# To do:
Leave every image out, and print the remaining lines below exactly.

# Data:
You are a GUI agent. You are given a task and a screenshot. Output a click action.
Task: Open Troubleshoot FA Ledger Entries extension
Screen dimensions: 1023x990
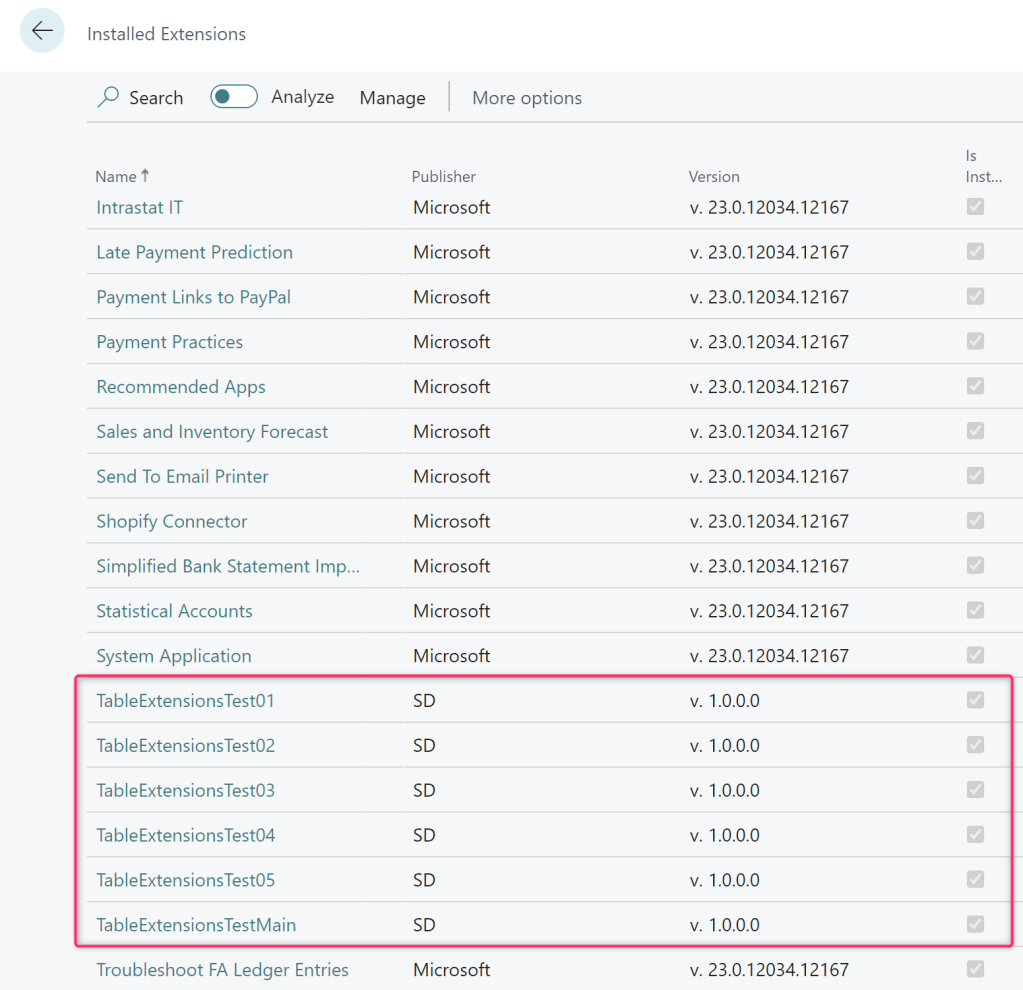222,970
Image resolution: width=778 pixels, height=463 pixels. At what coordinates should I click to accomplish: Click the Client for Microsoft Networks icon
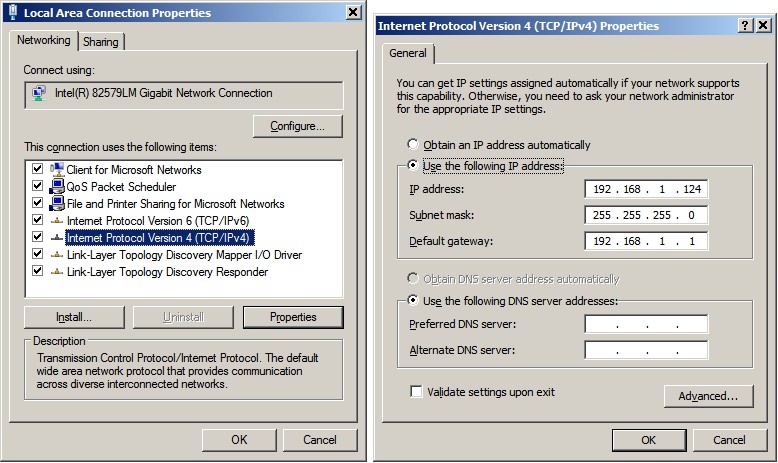click(x=57, y=170)
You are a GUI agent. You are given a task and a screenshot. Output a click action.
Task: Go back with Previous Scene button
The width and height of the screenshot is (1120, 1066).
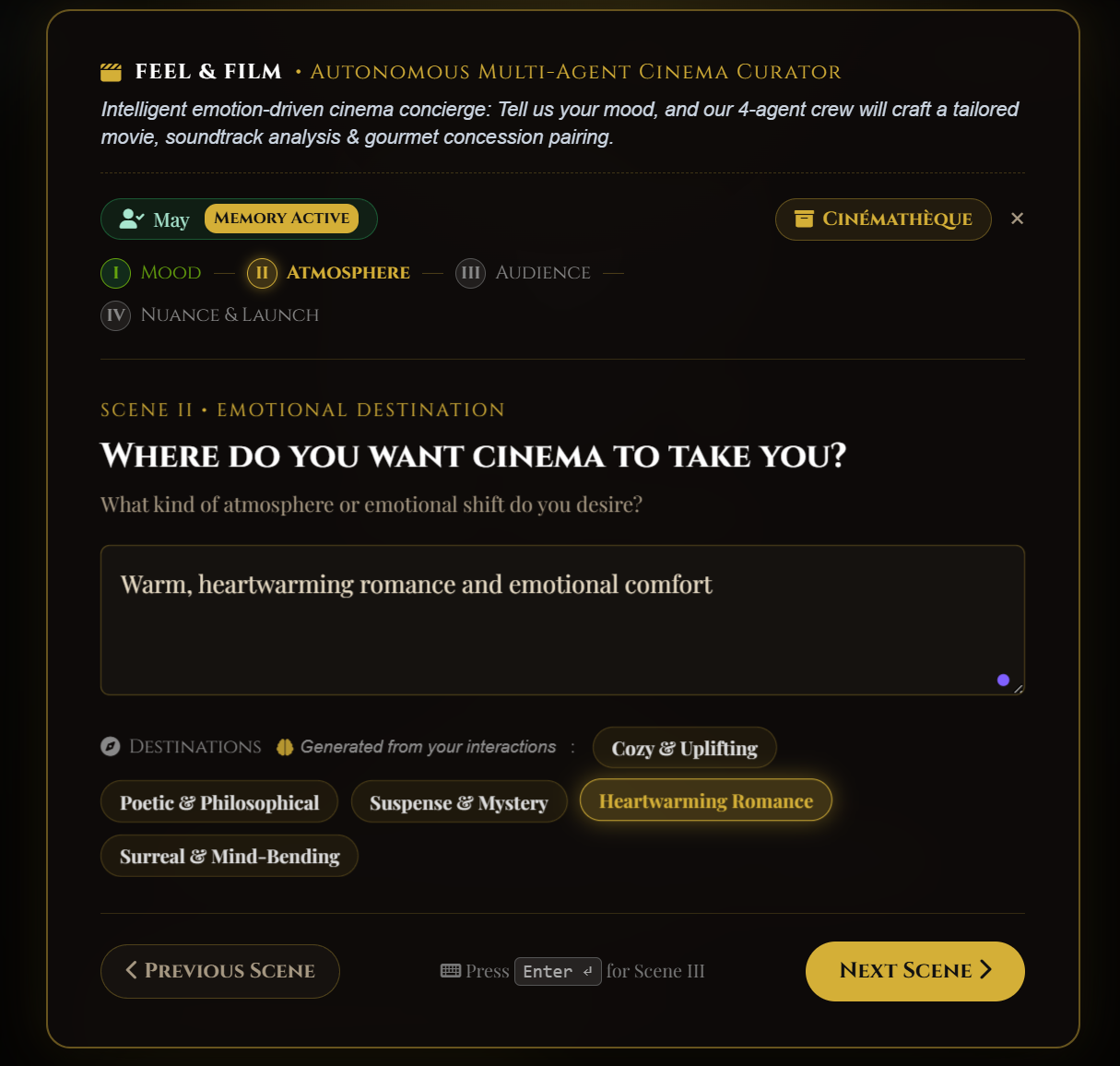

# Output of the exercise:
You are a GUI agent. You are given a task and a screenshot. Output a click action.
Task: Open Troubleshoot FA Ledger Entries extension
Screen dimensions: 1023x990
222,970
Image resolution: width=778 pixels, height=463 pixels. At what coordinates should I click to accomplish: Click the Client for Microsoft Networks icon
click(x=57, y=170)
You are a GUI agent. You are given a task and a screenshot. Output a click action.
Task: Go back with Previous Scene button
The width and height of the screenshot is (1120, 1066).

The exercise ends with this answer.